De conservatieve behandeling omvat aanpassing van de activiteit met een initiële periode volgens het RICE-principe (rust, ijs, compressie en elevatie van de ledematen), gevolgd door een uitgebreid revalidatie- en oefenschema.

De initiële rustperiode (gewoonlijk 3-5 dagen) dient als maatregel om verdere progressie van het letsel te voorkomen en bij een ernstiger overbelastingsletsel kan het aanvankelijk nodig zijn krukken te gebruiken. Het hoog leggen van de ledematen en het met tussenpozen toepassen van ijs en compressie hebben tot doel de bloeddoorstroming en de toename van interstitiële vochtophoping te verminderen. Het aanbrengen van ijs dient ook voor pijnbestrijding en kan in de beginperiode worden aangevuld met niet-steroïde anti-inflammatoire geneesmiddelen (NSAID’s).3.

Een revalidatieprotocol moet bestaan uit bewegings-, loop- en loopoefeningen, alsook uit rekoefeningen, versterkingsoefeningen, bewegingsoefeningen, uithoudings- en behendigheidstraining. Oefeningen moeten geleidelijk worden opgestart en voortdurend worden uitgebreid en moeten worden uitgevoerd zonder toenemende pijn in de quadriceps 3.

Herstel zal afhangen van het type en de omvang van het letsel en kan 2-3 weken duren in geval van een spierkneuzing of myofasciaal letsel tot 4 maanden of langer in verplaatste anterior iliacale wervelkolom avulsie verwondingen 3,6.

Om terug te keren naar de sport moeten atleten pijnvrij zijn en bereik van de beweging moet normaal zijn in de heup en knie. Kracht moet bijna normaal zijn in vergelijking met de contralaterale zijde 3.

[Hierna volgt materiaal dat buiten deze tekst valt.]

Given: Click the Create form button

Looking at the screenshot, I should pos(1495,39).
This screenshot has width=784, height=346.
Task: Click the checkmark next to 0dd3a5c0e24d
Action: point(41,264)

Geschiedenis en etymologie

Een scheur van de diepe myotendineuze verbinding van de indirecte kop van de rectus femoris spier werd voor het eerst beschreven door Hughes et al. in 1995 14.

Differentiële diagnose

Voorwaarden die de presentatie en/of het uiterlijk van een rectus femoris spierblessure kunnen nabootsen zijn onder meer:

  • softweefseltumoren
  • beentumoren
  • myositis ossificans

Zie ook

  • quadricepsblessure
  • spierverrekkingen
  • British Athletics spierblessure classificatie

Geef een antwoord

Het e-mailadres wordt niet gepubliceerd.